Tale ultimo obbligo, tuttavia, non è correlato alla natura del rischio interferenziale che è chiamato a gestire, poiché egli risponde per colpa in omissione, allorquando versi in condizioni di avvedersi o essere informato dell’esistenza di un pericolo grave e imminente e rimanga inerte, a prescindere dal fatto che il pericolo sia correlato a un rischio interferenziale, ove il rapporto di causalità tra omissione ed evento deve essere verificato alla stregua di un giudizio di alta probabilità logica.

Nella vicenda de qua, la particolarità è data dal fatto che il giudizio controfattuale va commisurato all’astratta esistenza della figura di gestore mancante, secondo una sequenza fisiologica astratta, per la quale, esistendo detta figura di garante e configurati normativamente i suoi obblighi di controllo e i suoi poteri inibitori, l’indagine riguarderà l’efficacia/inefficacia sul decorso causale della condotta doverosa esigibile nel caso concreto.

Alla luce di tali considerazioni, gli Ermellini hanno affermato come la Corte d’Appello di Trieste è incorsa nelle violazioni di legge dedotte dai ricorrenti. La stessa, senza confrontarsi con i dati fattuali e il ragionamento predittivo operati e valorizzati dal primo giudice, ha ritenuto del tutto irrilevante la presenza del coordinatore per l’esecuzione dei lavori, operando un giudizio unitario sulla causalità della colpa e sulla colpa in senso soggettivo.

Quanto al primo aspetto, ha escluso in maniera apodittica che l’evento fosse stato conseguenza del concretizzarsi di un rischio interferenziale, derivandone così l’assenza di un obbligo di attivazione del coordinatore e, quanto al secondo aspetto, ha ritenuto che, anche a voler ipotizzare l’esistenza di un rischio interferenziale, il coordinatore non avrebbe potuto rendersi conto del pericolo grave e imminente di crollo, posto che lo stesso era stato conseguenza di un errore di calcolo del progettista e che il rischio evoluto nella produzione dell’evento aveva riguardato la fase che competeva all’appaltatore.

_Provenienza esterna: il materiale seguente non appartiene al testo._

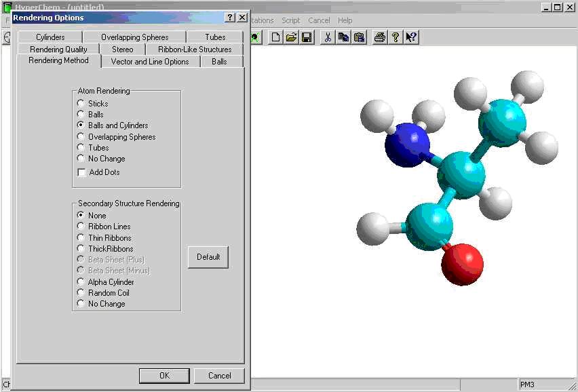Screen dimensions: 578x392
Task: Open the Ribbon-Like Structures tab
Action: pos(195,49)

La contraddizione è lapalissiana a giudizio della Suprema Corte.

Difatti, con riferimento alla colpa in senso soggettivo, nell’ipotesi di cui all’art. 90, comma 4, D. Lgs. n. 81/2008, il committente deve designare, ancor prima dell’affidamento dei lavori, un coordinatore che sia in possesso dei requisiti di cui all’art. 98 (del correlato titolo di studio, di esperienza nello specifico settore della sicurezza e della prevenzione). Pertanto, è del tutto incongrua, rispetto al paradigma legale, l’affermazione della Corte secondo la quale il coordinatore non avrebbe potuto percepire il pericolo grave e imminente di cedimento, non essendo in possesso di competenze pari a quelle del progettista.

I giudici di legittimità, alla luce dell’evidente contraddizione motivazionale e della manifesta infondatezza delle ragioni fornite, hanno dunque ritenuto di dover annullare con rinvio la sentenza impugnata.